Goal of the exercise: Copy only those lines which run from the line containing "Image resolution: width=725" to the end of the entries below, both inclusive, exactly as written and with no pictures.

(Excerpted records Opens)

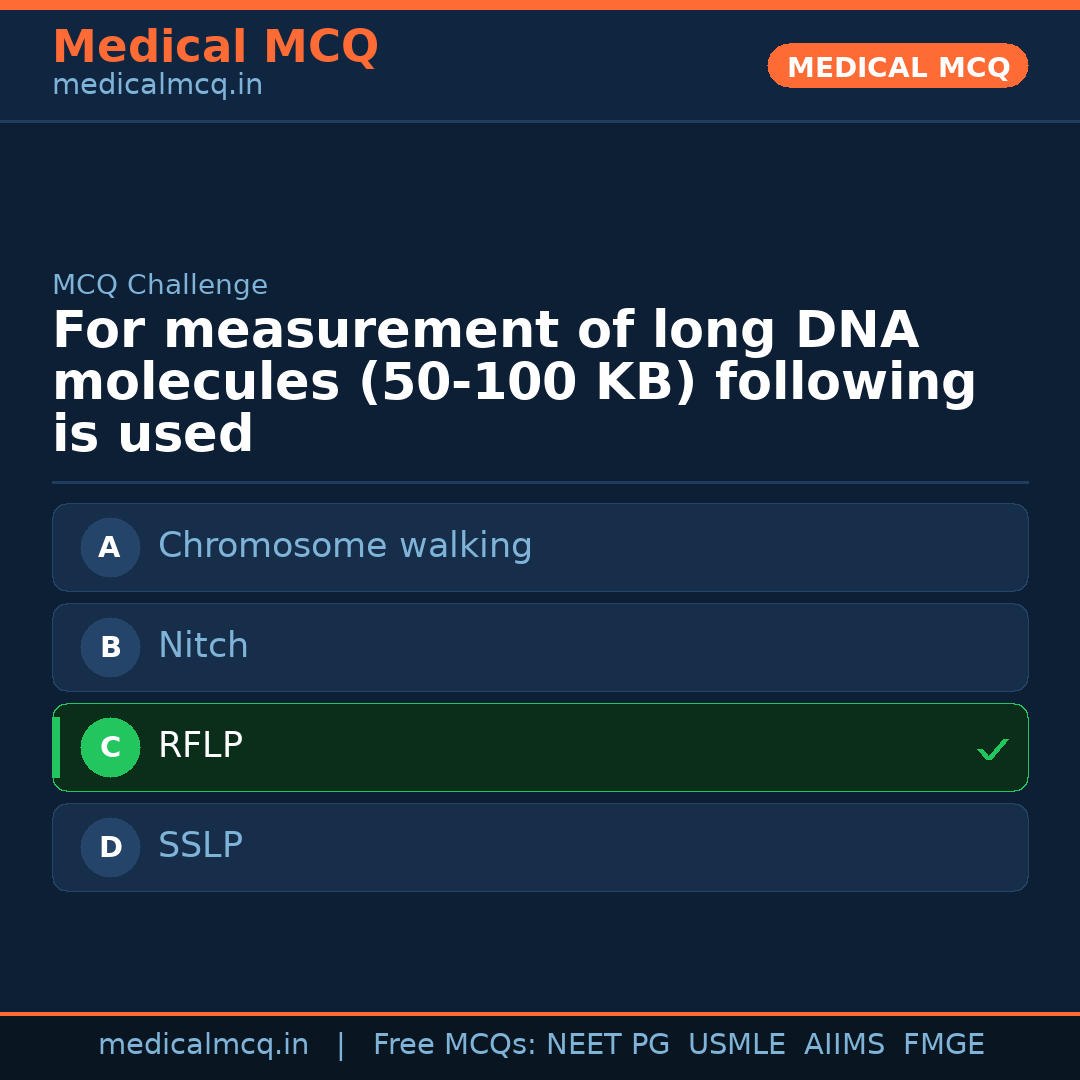
Task: Click the "Medical MCQ" orange header title
Action: point(215,47)
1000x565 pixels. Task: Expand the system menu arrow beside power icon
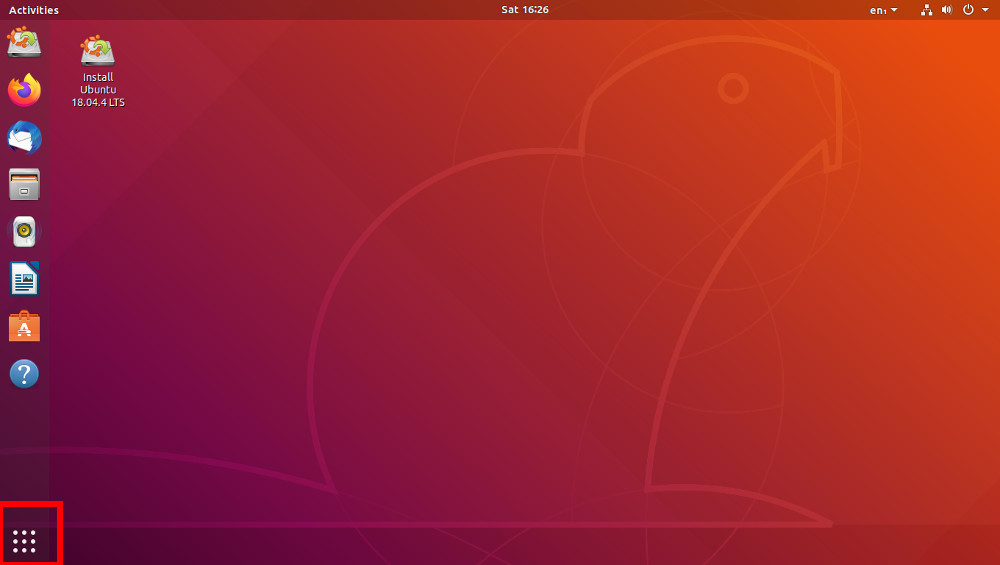tap(985, 10)
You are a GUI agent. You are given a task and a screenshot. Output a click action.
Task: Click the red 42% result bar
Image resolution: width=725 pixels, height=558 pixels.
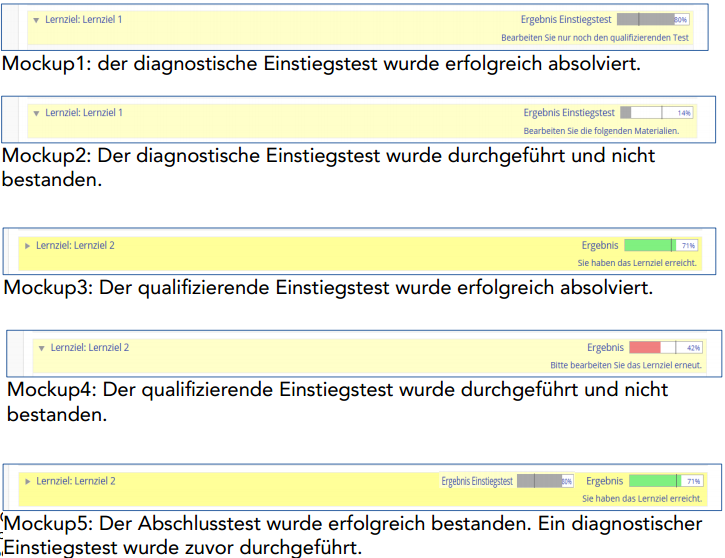pyautogui.click(x=666, y=348)
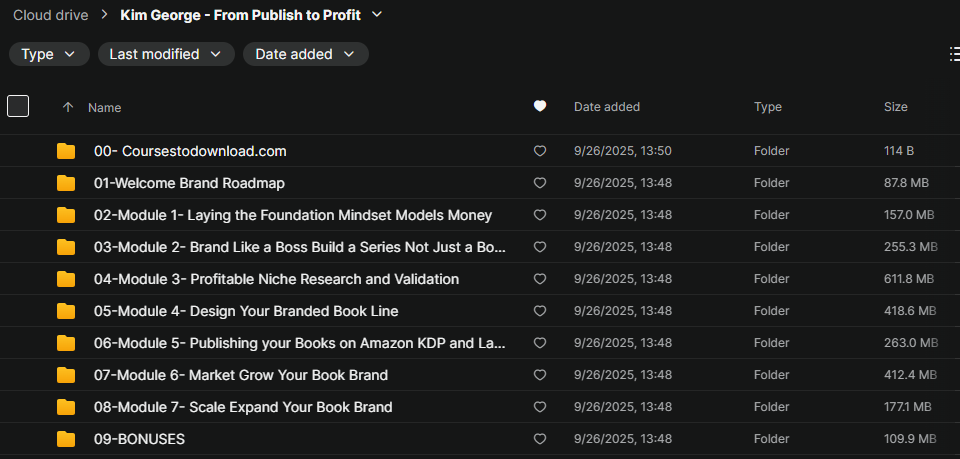
Task: Click the Type column header
Action: [x=767, y=107]
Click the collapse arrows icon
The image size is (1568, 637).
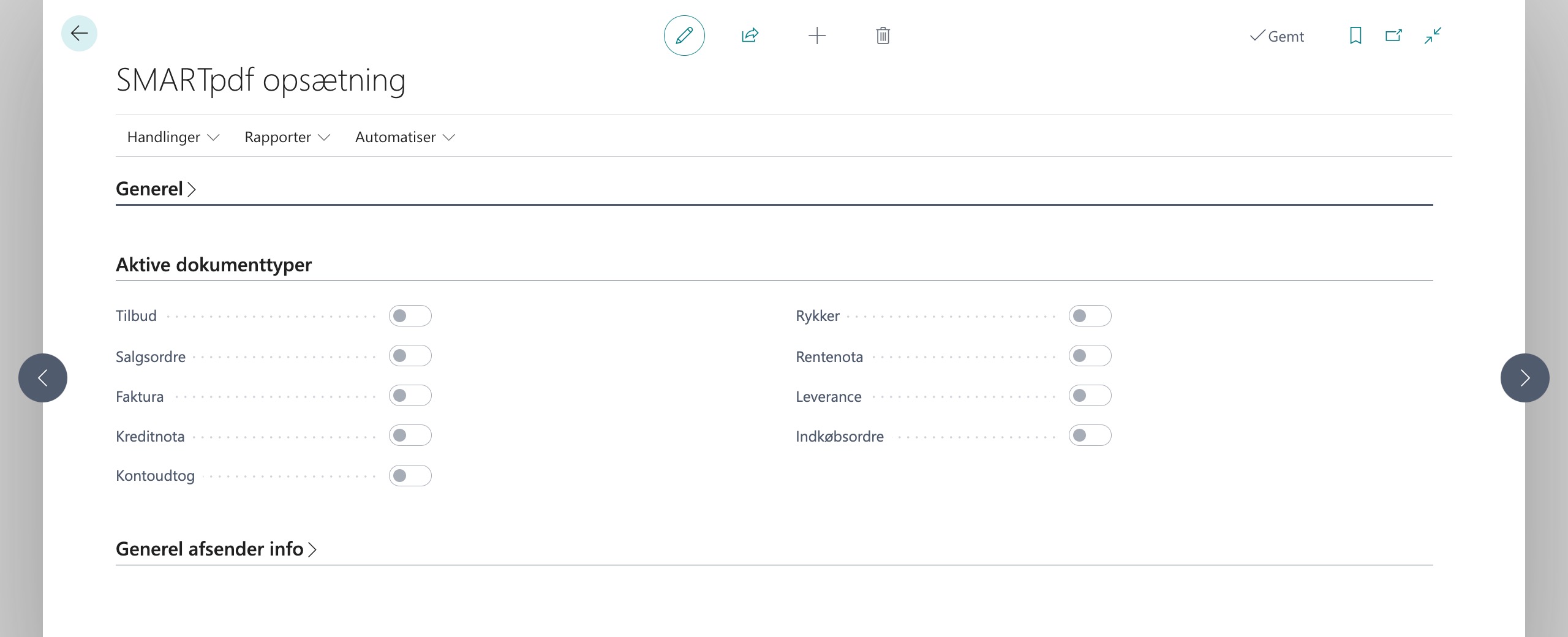[1433, 36]
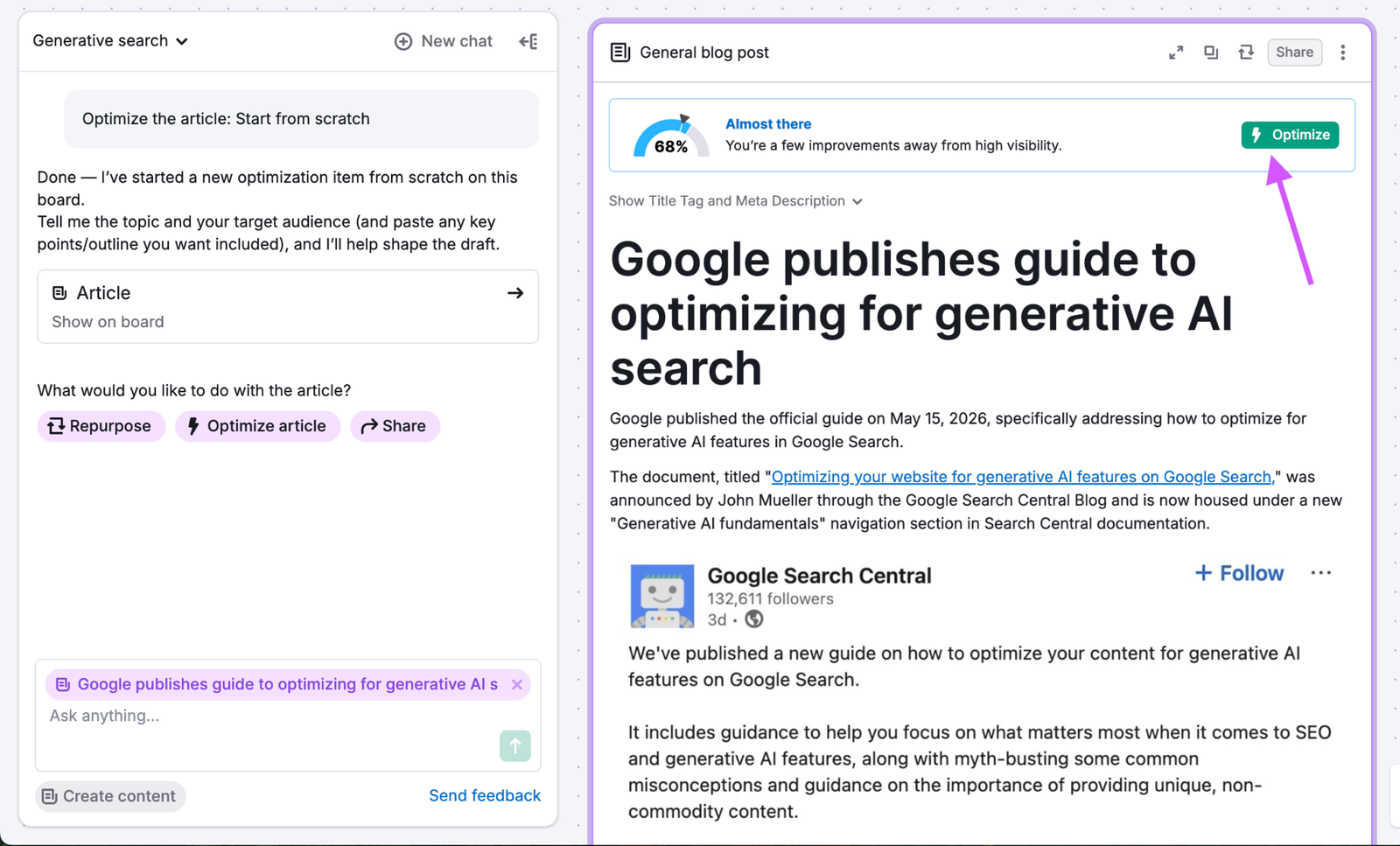
Task: Click the duplicate copy icon in header
Action: click(x=1211, y=52)
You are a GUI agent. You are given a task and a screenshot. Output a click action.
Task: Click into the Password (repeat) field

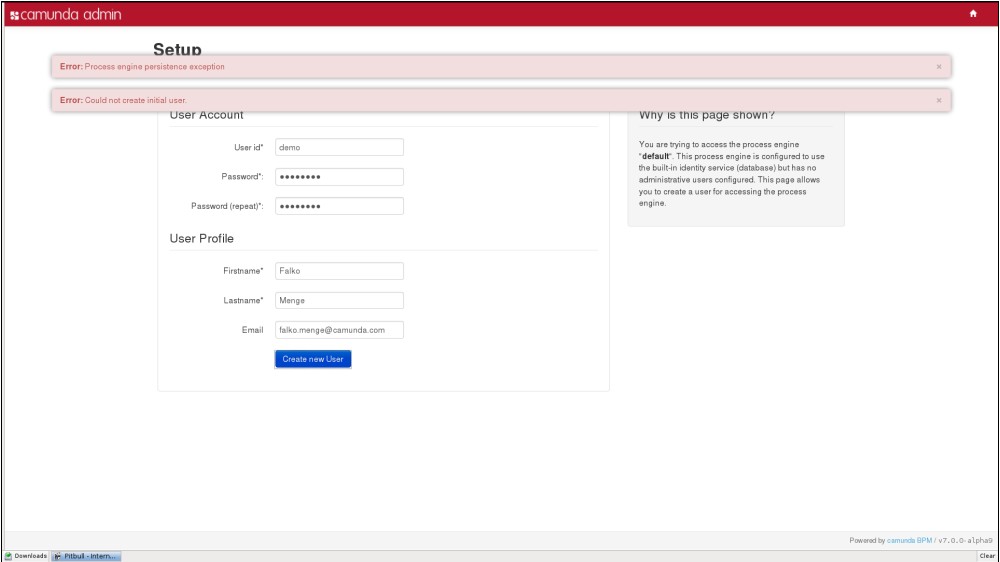click(x=339, y=206)
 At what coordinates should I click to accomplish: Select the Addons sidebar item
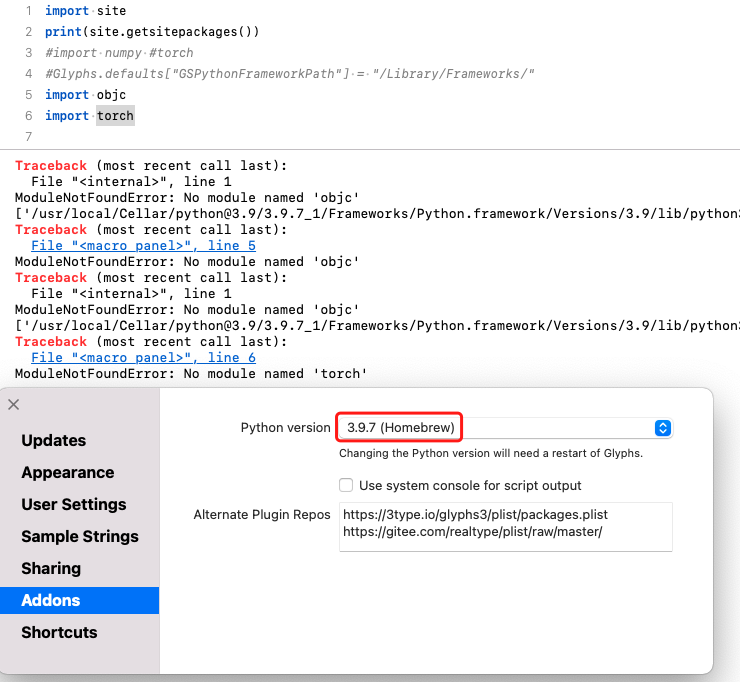click(50, 601)
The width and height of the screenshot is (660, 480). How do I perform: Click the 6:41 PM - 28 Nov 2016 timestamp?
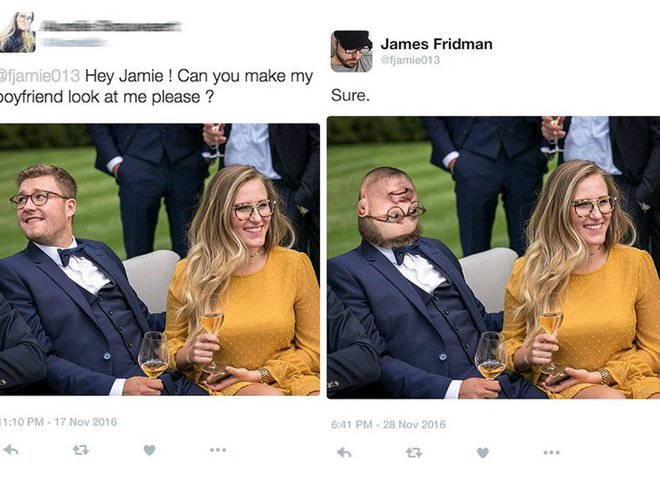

(Excerpted records Closes)

Problem solution:
Image resolution: width=725 pixels, height=558 pixels.
pyautogui.click(x=666, y=348)
Task: Click the Type column header
Action: [x=767, y=107]
Click the collapse arrows icon
The image size is (1568, 637).
[1433, 36]
Task: Click the duplicate copy icon in header
Action: click(x=1211, y=52)
You are a GUI agent. You are given a task and a screenshot. Output a click action.
Task: Click into the Password (repeat) field

click(x=339, y=206)
 At what coordinates should I click to accomplish: Select the Addons sidebar item
click(50, 601)
The width and height of the screenshot is (660, 480). How do I perform: Click the 6:41 PM - 28 Nov 2016 timestamp?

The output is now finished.